** Given instruction 1 **
Repeat the entries again word for word, beginning with the first line of the entries and stopping after the line that contains "11 (16, 388)".

— start Extract to read —

A hot pink top for work! It matches the skirt but will also be handy with a black skirt or trousers.

And, as luck would have it, both the skirt and the top came from the same pattern – Simplicity K1202 – which was a free pattern from Sew Magazine, I’m not sure when. I really liked the tulip shape of the skirt – close fitting at the waist, with a nice puff of fabric below the hips – it suited the stiffness of the mohair so well!

The top in this pattern is a basic raglan t-shirt style with a button closure at the back – simple, but I liked the shape of the sleeves and the smaller pattern pieces meant that I could reduce the amount of fabric needed.


The fabric for the top was another find at the bottom of my stash – who knows how long it had been there for? It was a silk crepe with elastane – interestingly, a woven, not knit, fabric, with quite a lot of stretch, and very sheer! I doubled up the fabric at the front for modesty, but left a single layer of fabric for the sleeves and back – it isn’t as sheer as I thought but I’m glad I have two layers for the front part! I haven’t worn it with this skirt as yet (it is -4 outside today!) but the colours match perfectly.

— end Extract to read —

** Given instruction 2 **
List each quality the sewing post gives for the fabric used for the top.

— start Recorded information —

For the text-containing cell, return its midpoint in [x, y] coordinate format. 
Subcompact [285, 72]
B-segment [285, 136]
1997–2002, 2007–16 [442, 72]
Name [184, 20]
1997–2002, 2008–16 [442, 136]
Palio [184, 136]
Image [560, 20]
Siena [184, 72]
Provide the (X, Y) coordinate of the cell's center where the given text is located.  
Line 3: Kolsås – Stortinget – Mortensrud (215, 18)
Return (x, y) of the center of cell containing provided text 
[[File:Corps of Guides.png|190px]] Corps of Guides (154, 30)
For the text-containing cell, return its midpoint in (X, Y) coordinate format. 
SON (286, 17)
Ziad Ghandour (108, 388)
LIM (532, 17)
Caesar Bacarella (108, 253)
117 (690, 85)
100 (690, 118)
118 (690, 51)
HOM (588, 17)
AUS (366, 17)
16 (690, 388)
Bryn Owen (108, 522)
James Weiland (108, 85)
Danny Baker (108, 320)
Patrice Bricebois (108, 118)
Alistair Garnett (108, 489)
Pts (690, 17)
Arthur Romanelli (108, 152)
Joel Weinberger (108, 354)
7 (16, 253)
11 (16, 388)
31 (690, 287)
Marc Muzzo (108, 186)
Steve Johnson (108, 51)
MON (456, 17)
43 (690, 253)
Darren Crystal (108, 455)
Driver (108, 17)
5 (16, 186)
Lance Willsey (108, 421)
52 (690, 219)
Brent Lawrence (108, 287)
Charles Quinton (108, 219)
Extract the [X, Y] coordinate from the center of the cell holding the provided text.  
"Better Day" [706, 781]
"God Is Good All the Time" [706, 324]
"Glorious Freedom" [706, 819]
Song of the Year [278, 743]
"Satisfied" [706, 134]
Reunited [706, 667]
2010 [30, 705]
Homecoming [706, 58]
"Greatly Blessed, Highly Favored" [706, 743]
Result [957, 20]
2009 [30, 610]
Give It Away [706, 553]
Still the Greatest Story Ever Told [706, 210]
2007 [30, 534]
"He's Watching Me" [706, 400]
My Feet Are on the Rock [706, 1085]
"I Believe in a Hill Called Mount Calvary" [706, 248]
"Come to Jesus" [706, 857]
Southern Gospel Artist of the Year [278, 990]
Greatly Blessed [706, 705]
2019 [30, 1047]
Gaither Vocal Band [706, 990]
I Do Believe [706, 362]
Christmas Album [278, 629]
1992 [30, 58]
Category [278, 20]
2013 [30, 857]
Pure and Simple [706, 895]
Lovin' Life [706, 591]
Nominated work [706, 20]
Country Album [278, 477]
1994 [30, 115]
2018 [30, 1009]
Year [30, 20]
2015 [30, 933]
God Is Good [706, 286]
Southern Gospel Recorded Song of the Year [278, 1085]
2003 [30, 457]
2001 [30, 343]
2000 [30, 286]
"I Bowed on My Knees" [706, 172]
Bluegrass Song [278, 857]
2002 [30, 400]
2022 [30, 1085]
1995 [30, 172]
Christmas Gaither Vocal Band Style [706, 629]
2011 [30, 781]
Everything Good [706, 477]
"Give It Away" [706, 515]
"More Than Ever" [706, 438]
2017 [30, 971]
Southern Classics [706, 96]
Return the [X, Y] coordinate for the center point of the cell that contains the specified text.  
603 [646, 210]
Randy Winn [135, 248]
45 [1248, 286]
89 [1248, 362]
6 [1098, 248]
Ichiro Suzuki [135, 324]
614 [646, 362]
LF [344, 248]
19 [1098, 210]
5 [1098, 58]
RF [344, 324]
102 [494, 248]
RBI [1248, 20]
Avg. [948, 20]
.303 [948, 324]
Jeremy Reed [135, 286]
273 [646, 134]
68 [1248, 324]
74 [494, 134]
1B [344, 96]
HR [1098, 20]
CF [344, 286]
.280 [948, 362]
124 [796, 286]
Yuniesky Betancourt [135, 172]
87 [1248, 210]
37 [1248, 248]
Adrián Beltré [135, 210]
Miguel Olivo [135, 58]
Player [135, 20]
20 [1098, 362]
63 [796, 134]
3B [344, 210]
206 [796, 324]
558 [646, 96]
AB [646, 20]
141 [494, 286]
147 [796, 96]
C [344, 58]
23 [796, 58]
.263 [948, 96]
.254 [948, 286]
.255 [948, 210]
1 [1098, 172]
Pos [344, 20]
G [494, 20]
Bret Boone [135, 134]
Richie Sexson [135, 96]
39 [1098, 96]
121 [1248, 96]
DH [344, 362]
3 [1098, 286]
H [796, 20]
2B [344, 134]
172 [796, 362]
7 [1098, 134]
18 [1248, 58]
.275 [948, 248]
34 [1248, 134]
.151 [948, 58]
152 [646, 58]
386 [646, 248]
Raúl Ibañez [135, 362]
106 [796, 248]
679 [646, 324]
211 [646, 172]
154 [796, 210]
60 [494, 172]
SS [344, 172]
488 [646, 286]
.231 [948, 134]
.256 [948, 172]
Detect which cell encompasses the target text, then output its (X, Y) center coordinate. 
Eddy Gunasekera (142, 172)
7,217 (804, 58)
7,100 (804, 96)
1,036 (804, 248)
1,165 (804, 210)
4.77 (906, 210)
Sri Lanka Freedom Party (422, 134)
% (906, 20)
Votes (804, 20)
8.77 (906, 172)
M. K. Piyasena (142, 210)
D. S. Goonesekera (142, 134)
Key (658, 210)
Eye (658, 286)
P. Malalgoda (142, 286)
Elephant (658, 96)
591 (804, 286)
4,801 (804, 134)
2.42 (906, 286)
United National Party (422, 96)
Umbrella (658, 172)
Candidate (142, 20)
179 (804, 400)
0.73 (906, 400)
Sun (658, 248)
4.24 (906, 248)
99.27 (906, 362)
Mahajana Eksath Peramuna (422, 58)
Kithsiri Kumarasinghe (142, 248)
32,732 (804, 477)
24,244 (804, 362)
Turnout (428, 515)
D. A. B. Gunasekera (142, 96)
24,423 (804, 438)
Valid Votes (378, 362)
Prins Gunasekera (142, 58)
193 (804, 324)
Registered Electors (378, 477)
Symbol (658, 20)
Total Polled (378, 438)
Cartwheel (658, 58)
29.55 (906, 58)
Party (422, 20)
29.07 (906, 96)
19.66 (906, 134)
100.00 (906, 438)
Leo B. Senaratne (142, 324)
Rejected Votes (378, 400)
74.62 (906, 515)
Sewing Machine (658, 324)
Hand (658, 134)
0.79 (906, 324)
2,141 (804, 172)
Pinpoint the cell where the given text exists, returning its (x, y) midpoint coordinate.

— end Recorded information —

** Task output 1 **
For the text-containing cell, return its midpoint in [x, y] coordinate format. 
Subcompact [285, 72]
B-segment [285, 136]
1997–2002, 2007–16 [442, 72]
Name [184, 20]
1997–2002, 2008–16 [442, 136]
Palio [184, 136]
Image [560, 20]
Siena [184, 72]
Provide the (X, Y) coordinate of the cell's center where the given text is located.  
Line 3: Kolsås – Stortinget – Mortensrud (215, 18)
Return (x, y) of the center of cell containing provided text 
[[File:Corps of Guides.png|190px]] Corps of Guides (154, 30)
For the text-containing cell, return its midpoint in (X, Y) coordinate format. 
SON (286, 17)
Ziad Ghandour (108, 388)
LIM (532, 17)
Caesar Bacarella (108, 253)
117 (690, 85)
100 (690, 118)
118 (690, 51)
HOM (588, 17)
AUS (366, 17)
16 (690, 388)
Bryn Owen (108, 522)
James Weiland (108, 85)
Danny Baker (108, 320)
Patrice Bricebois (108, 118)
Alistair Garnett (108, 489)
Pts (690, 17)
Arthur Romanelli (108, 152)
Joel Weinberger (108, 354)
7 (16, 253)
11 (16, 388)

** Task output 2 **
- Silk crepe with elastane
- Woven, not knit
- Quite a lot of stretch
- Very sheer